Exercises to complete:
A - Do these statements agree with the patent extract on vapor compression heat exchange? For each, answer yes or no and quote the deciding words. (i) The parallel flow heat exchanger acts as a condenser in one mode and as an evaporator in the other. (ii) Fluid conduits run directly between the first and third fluid manifolds. (iii) The system runs on an absorption cycle.
B - According to the patent extract on vapor compression heat exchange, what two modes can the heat exchange system operate in?
C - Resume the patent extract on vapor compression heat exchange from where it stops.

FIELD OF THE INVENTION
The present invention relates to the field of vapor compression heat exchange systems, particularly for heating and cooling spaces.
SUMMARY
In some embodiments of the invention, a heat exchange system operating on a vapor compression cycle and capable of operating in both an air conditioning mode and a heat pump mode is provided. The heat exchange system can include, in at least some embodiments, a parallel flow heat exchanger that operates as a condenser in one mode and as an evaporator in the other mode. The heat exchanger can have a first, second, and third fluid manifold, with fluid conduits connecting the first and second fluid manifolds, and with additional fluid conduits connecting the second and third fluid manifolds. The heat exchanger can be configured to transfer heat between a working fluid traveling through the fluid conduits and another fluid, such as an air flow passing over the fluid conduits.

Provided data:
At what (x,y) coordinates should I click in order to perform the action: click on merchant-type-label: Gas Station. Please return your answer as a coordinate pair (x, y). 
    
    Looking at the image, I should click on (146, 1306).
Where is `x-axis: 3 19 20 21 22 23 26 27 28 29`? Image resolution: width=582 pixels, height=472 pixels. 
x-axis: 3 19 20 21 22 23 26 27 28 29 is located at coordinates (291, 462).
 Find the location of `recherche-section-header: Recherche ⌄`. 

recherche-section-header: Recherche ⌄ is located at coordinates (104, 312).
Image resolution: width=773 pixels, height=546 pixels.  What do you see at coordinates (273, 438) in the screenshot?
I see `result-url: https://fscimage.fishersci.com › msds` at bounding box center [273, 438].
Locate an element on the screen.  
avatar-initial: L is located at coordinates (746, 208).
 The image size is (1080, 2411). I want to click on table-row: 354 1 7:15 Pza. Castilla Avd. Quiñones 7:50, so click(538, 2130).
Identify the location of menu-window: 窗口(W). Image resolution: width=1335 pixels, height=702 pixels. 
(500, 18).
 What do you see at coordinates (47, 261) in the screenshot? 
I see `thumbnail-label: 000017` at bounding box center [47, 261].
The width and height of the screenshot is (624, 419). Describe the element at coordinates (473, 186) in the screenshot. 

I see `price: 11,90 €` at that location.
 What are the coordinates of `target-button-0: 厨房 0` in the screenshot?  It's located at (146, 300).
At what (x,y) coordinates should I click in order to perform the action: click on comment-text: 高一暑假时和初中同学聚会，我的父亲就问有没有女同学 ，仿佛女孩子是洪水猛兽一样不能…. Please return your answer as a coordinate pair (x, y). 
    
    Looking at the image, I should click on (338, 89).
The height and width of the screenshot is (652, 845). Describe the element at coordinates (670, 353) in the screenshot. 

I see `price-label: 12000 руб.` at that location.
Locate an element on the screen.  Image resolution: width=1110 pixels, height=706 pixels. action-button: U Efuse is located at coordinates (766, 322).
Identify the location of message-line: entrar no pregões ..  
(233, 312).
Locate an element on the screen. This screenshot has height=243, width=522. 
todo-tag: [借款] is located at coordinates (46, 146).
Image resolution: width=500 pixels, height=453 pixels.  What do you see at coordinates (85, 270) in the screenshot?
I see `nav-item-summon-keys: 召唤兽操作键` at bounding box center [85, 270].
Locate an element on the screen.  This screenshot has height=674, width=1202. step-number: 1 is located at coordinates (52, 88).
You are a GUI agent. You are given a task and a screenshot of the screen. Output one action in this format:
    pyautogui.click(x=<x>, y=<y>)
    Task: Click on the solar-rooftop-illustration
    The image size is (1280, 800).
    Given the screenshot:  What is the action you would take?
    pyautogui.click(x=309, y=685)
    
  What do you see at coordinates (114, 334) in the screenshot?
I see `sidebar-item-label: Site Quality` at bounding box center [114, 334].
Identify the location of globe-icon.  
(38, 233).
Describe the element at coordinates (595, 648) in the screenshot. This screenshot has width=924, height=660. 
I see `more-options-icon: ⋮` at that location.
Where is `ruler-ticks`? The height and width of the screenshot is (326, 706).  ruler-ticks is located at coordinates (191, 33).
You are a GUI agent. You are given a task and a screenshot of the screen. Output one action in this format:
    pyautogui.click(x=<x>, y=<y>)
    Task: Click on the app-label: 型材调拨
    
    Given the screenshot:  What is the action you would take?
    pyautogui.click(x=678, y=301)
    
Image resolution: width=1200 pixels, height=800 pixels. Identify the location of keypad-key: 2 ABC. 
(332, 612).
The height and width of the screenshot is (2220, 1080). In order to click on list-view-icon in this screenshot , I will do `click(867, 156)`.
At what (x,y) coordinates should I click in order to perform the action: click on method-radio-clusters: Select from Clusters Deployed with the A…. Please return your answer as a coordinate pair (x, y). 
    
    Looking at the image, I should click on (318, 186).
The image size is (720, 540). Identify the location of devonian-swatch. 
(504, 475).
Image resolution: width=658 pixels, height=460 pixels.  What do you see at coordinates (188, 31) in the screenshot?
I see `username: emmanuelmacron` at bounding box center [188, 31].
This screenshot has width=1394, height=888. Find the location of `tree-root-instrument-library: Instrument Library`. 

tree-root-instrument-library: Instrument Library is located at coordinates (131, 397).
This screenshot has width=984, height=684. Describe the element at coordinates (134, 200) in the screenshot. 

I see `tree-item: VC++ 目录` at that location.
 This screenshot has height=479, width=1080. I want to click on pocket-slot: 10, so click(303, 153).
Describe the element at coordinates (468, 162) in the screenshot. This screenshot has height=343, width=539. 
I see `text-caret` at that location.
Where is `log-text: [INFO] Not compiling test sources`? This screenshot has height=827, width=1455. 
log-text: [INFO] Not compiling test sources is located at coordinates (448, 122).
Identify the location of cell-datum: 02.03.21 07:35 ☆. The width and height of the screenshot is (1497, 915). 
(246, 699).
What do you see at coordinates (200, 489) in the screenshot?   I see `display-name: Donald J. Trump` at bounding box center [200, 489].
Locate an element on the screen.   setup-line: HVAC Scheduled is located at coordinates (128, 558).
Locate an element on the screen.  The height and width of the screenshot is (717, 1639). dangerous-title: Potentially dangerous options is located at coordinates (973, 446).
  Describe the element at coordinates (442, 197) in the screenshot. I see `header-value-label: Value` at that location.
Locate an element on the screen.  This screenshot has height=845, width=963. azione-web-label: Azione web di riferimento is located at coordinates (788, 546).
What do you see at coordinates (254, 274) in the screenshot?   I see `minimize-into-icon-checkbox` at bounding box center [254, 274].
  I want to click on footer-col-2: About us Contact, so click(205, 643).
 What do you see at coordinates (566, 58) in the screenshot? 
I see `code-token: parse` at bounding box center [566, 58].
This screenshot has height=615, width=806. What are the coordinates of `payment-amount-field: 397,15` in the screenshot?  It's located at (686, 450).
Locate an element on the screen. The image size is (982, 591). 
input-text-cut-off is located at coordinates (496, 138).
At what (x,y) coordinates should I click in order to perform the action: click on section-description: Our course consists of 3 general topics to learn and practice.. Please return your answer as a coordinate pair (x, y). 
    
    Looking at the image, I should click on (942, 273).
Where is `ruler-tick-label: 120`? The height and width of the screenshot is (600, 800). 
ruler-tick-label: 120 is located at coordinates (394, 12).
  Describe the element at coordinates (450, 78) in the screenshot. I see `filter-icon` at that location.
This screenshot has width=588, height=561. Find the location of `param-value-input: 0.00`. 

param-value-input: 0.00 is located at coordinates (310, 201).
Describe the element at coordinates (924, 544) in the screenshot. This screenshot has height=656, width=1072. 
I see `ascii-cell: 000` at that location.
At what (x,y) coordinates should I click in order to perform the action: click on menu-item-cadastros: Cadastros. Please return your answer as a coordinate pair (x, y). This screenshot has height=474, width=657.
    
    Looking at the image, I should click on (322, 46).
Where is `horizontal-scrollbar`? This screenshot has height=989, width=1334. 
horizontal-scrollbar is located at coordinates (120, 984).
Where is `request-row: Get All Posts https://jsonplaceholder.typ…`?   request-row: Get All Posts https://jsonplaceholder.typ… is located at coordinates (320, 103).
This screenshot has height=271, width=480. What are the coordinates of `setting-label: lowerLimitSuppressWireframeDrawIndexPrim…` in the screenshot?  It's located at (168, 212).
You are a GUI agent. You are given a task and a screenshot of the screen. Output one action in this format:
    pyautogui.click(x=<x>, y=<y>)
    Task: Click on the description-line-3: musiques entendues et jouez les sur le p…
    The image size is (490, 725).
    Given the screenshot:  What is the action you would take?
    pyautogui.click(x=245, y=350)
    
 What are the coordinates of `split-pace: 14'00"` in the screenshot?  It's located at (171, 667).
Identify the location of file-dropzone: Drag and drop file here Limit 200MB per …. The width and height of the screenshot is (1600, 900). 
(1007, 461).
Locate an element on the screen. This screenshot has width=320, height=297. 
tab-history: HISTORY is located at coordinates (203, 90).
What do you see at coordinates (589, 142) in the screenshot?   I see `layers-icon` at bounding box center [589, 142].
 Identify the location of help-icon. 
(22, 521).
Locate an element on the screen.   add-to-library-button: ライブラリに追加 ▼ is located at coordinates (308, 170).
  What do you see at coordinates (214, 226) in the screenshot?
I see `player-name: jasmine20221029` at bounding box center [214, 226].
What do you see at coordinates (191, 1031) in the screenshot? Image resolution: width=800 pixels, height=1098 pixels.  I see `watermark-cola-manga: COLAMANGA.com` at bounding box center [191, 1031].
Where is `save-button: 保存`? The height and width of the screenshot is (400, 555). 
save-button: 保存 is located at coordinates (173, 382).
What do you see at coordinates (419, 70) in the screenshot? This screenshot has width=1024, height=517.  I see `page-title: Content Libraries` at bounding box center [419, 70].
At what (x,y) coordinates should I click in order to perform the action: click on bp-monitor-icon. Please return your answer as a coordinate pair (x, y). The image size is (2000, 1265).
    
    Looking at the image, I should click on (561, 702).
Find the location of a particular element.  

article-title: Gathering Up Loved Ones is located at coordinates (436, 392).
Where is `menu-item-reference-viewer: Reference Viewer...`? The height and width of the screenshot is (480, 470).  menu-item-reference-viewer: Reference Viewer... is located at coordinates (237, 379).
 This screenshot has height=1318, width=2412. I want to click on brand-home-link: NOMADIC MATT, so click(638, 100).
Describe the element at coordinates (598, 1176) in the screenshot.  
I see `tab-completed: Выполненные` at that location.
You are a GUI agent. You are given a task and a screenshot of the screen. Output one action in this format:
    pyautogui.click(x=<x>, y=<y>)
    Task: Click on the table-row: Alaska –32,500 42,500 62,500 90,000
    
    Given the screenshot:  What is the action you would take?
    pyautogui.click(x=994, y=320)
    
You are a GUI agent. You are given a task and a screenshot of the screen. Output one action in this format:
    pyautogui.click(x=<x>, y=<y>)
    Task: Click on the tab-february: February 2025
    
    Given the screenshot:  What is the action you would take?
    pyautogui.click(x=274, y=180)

Activity answers:
A -
(i) Yes: "a parallel flow heat exchanger that operates as a condenser in one mode and as an evaporator in the other mode."
(ii) No: "with fluid conduits connecting the first and second fluid manifolds, and with additional fluid conduits connecting the second and third fluid manifolds."
(iii) No: "a heat exchange system operating on a vapor compression cycle."

B - An air conditioning mode and a heat pump mode.

C -
In at least some embodiments, the heat exchange system is configured so that the fluid conduits connecting the first and second manifolds and the fluid conduits connecting the second and third fluid manifold are fluidly in series with respect to the working fluid flow therethrough when the heat exchanger is operated as a condenser, and are fluidly in parallel with respect to the working fluid flow therethrough when the heat exchanger is operated as an evaporator.
In some embodiments the parallel flow heat exchanger includes a fluid flow distribution device within the second fluid manifold, wherein the fluid flow distribution device is operable to distribute a low pressure two-phase working fluid to a set of fluid conduits when the heat exchanger is operated as an evaporator, and is bypassed or substantially bypassed by the working fluid when the heat exchanger is operated as a condenser.
BRIEF DESCRIPTION OF THE DRAWINGS
FIG. 1 is a schematic diagram of a heat exchange system according to an embodiment of the present invention.
FIG. 2 is the schematic of FIG. 1 showing refrigerant flow through the system when the system is operating in a first mode.
FIG. 3 is the schematic of FIG. 1 showing refrigerant flow through the system when the system is operating in a second mode.
FIG. 4 is a perspective view of a portion of a parallel flow heat exchanger for use in some embodiments of the invention.
FIG. 5 is an exploded perspective view of a portion of a parallel flow heat exchanger for use in some embodiments of the invention.
FIG. 6A is a sectioned side view of a portion of a parallel flow heat exchanger for use in some embodiments of the invention.
FIG. 6B is a perspective view of the distribution tube illustrated in FIG. 6A.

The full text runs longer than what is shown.